Focus on Archery

31 01 2015

When you hear of famous archers in history, you can almost visualize them in their garb of the time and with different types of bows.  Robin Hood in his green felt hat (doubt he had tights on) and a recurve bow.  William Tell in maybe a Swiss type lederhosen outfit and a crossbow.  Minamoto no Tametomo in a Kyodo obi and kumi bow.  Okay, maybe THAT one doesn’t ring a bell.  He was a famous samurai that legend says sank a ship with an arrow.   More contemporaries are:  Fred Bear, Katniss from “The Hunger Games” and Legolas ( the elf), from the “Lord of the Rings” series also.  Then there is this guy, Lars Anderson.  https://www.youtube.com/watch?v=BEG-ly9tQGk   That is some amazing skill right there.

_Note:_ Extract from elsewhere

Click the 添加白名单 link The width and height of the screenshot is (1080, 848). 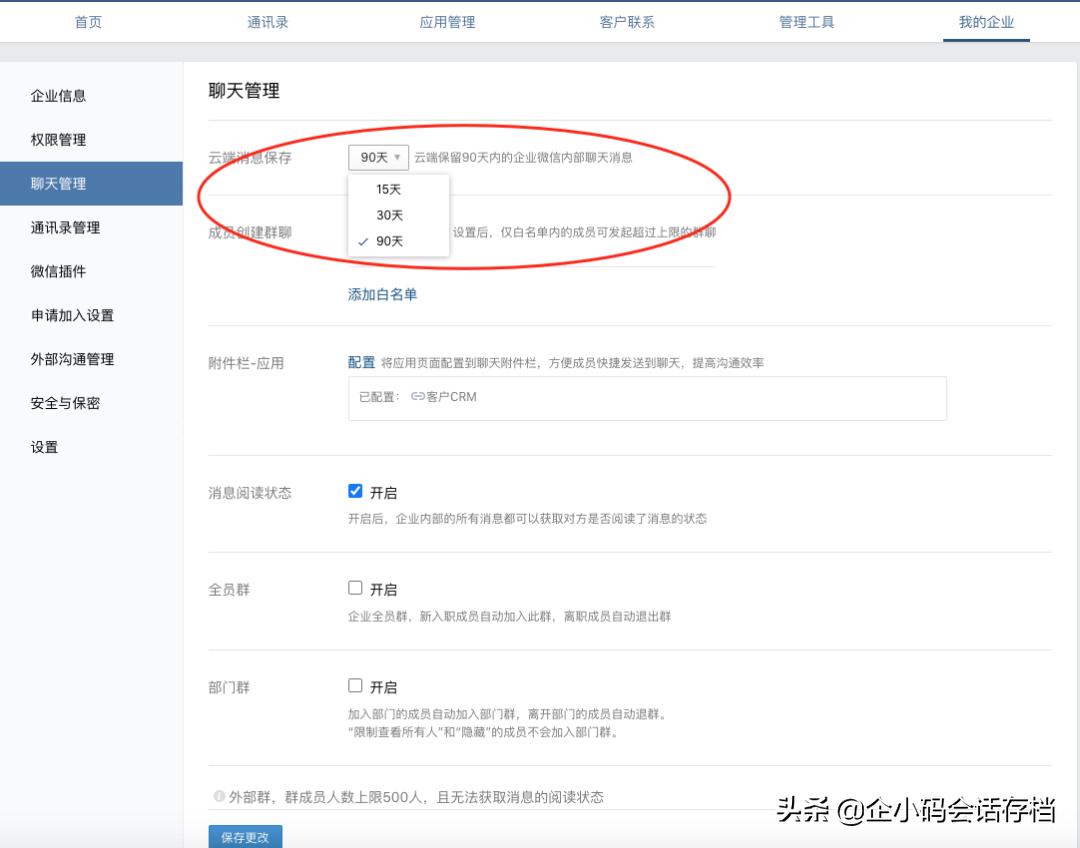(381, 294)
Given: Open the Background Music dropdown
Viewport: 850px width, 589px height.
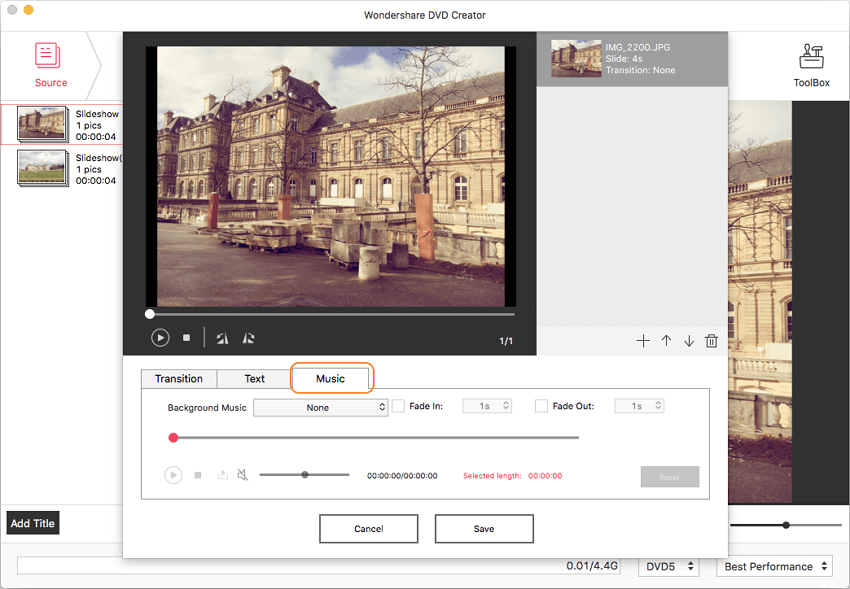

Modern archers with a compound bow usually depend on being able to use a peep sight on the bow string up close to the eye.  It basically is a little round circle that you can “peep” through.  A front sight pin that extends a little further past the bow is aligned in the peep sight with the target.  Much like a rifle or pistol has a back sight and a front sight, both which have to be aligned with a target.  The human eye can only focus on one point at a time, so it is imperative with archery or firearms to concentrate on the front sight.  The back sight and the target are usually slightly blurred when you do so.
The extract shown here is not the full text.